Dewey’s pessimism about piecemeal reforms harkens back to the ‘Founding Father’ John Adams, who once wrote in a letter to Jefferson that ‘parties and factions will not suffer improvements to be made…’

As soon as one man hints at an improvement, his rival opposes it. No sooner has one party discovered or invented any amelioration of the condition of man, or the order of society than the opposite party belies it, misconstrues it, misrepresents it, ridicules it, insults it, persecutes it.

We will hear many people aching for the bi-partisanship of a bygone era (which era?) over the next four years, but that will not resolve the fierce strife and faction of a politics marred by the perception of corruption. It will be up to both the Democratic and Republican parties to assuage this old American pastime of diminished expectations and disenchantment. They could begin by splitting into multiple parties that better represent the diversity of over 300 million Americans who did not deserve the sad spectacle and truncated choices of this morose election season. Clinton was right in more ways than one when she said the United States is not Denmark, a country of six million people with at least eight competitive political parties.
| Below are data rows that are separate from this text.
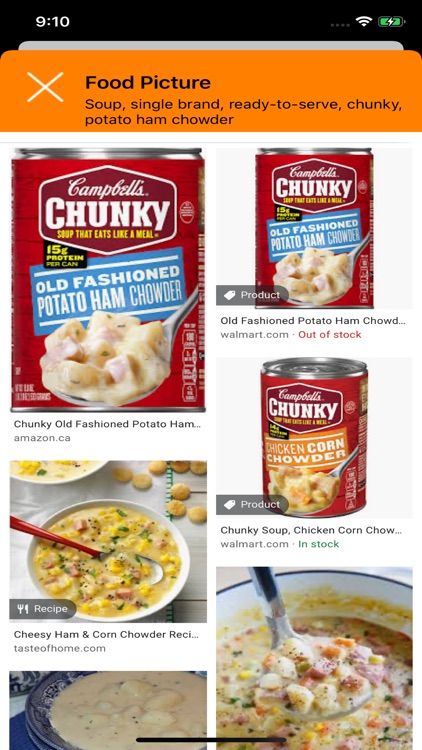Tap walmart.com In stock label
422x750 pixels.
coord(280,544)
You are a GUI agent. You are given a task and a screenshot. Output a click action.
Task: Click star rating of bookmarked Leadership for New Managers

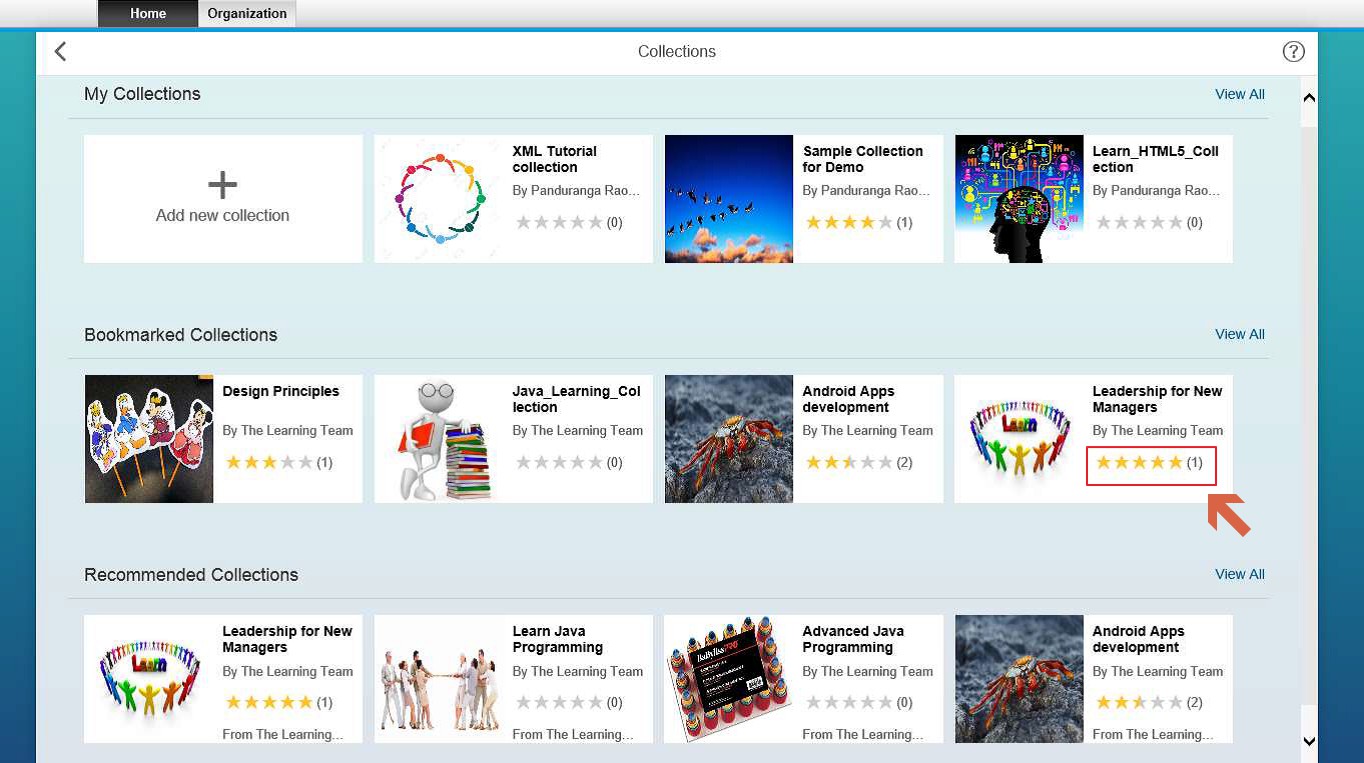(x=1139, y=463)
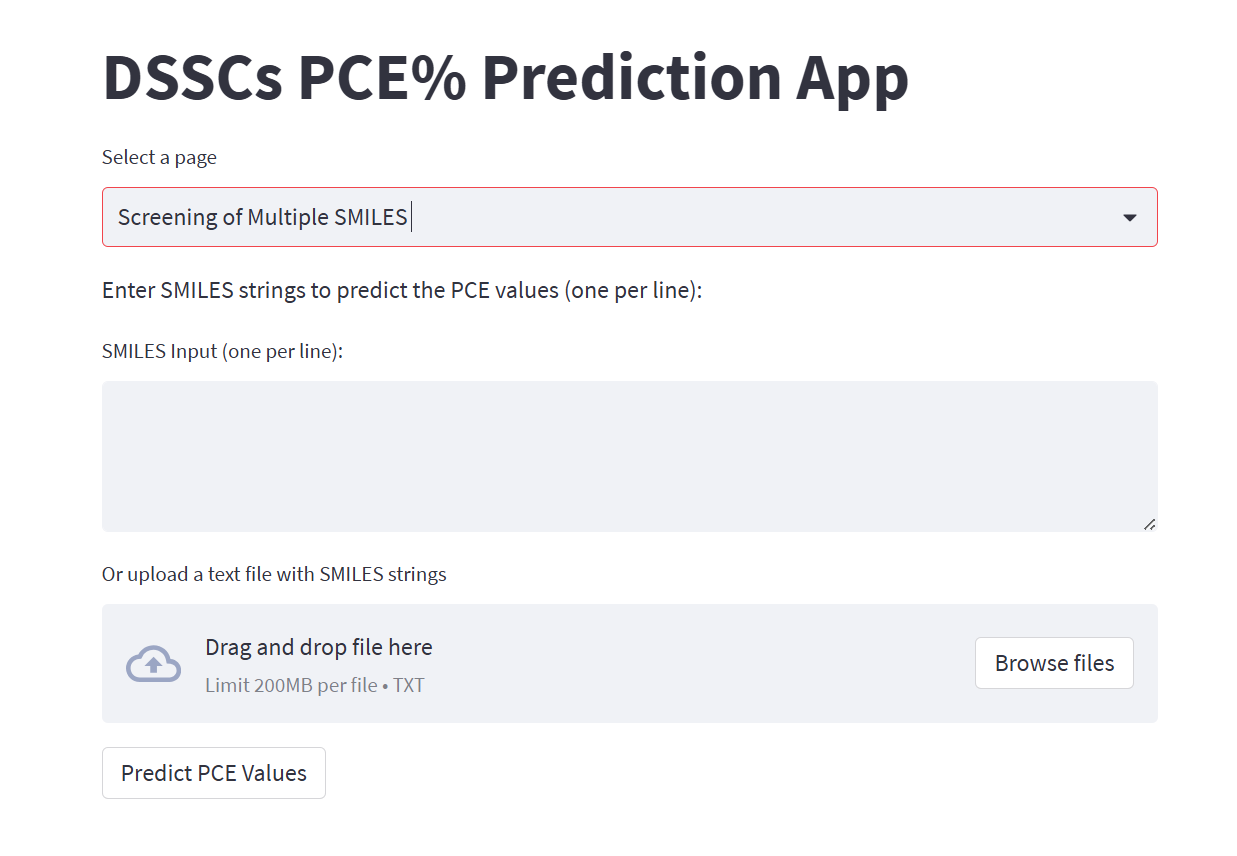Focus the SMILES Input text area
Screen dimensions: 1237x856
click(629, 455)
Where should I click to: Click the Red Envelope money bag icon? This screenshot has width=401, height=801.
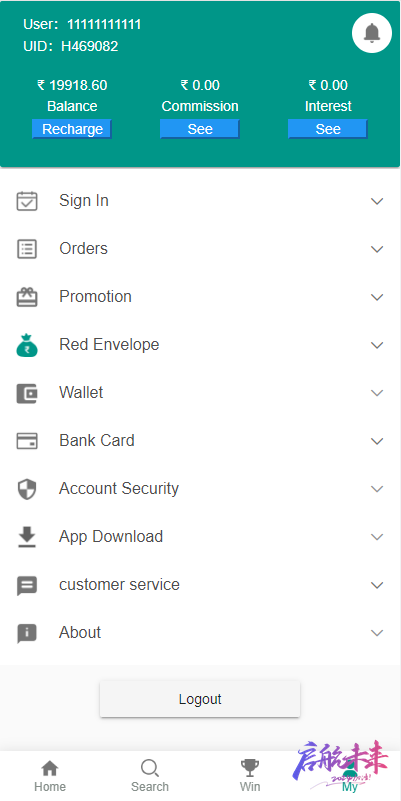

The current political schisms in the United States —and the United Kingdom, for that matter — present a historic opportunity for electoral reform. The Washington-Westminster model of single-vote, plurality elections is anachronistic and badly broken; political scientists such as Patrick Dunleavy who prematurely claimed to have disproved Duverger’s law – i.e. that plurality systems tend irrevocably towards a two-party duopoly – have misread Anglo-Saxon politics and perpetuated complacence with the broken party system; journalists such as Ezra Klein who have said that ‘we have no way to fix’ the ‘frightening weakness in American democracy’ must also recognize that the problem, and therefore the solution, starts with the corrupt party system itself. There are many conceivable ways in which institutional reforms that would accommodate third and fourth parties, such as ranked-choice voting (which was on the ballot and has just won in Maine for the first time in American history), could be implemented under the American system and could resuscitate confidence and participation in the political process. Under a ranked-choice system, a Trump primary victory might have been far less probable, and other candidates such as Sanders could have conceivably stayed in the race without being a ‘spoiler’.

Even better than ranked-choice voting would be constitutional reform to create a multi-party proportional system, which would not fully attenuate the ‘shadow cast on society by big business’ but would at least necessitate greater compromise and concertation. It would have enabled the ‘unthinkable’: a minority coalition government between a centrist and leftist party, perhaps led by Clinton and Sanders respectively, to outnumber the forces of right-wing extremism. But all such electoral reforms would require courageous dissidents within both parties in order to form new parties or factions with unprecedented resolve and unwavering opposition to the ways of yore. ‘The follies of our own times are easier to bear when they are seen against the background of past follies’, Bertrand Russell wrote in the gloomy year of 1943. There’s a hint of truth in this, but studying the interwar period, during which Dewey’s ‘new party’ never surfaced, does not provide much comfort for our own times. Neither does the civil war period, shortly before which the modern Democratic and Republican parties, founded by Jackson and Lincoln respectively, themselves emerged from faction.

Ryan Rafaty completed his PhD in Politics and International Studies at King's College, Cambridge in 2016. He currently lives in the US, where he writes on energy policy and climate change.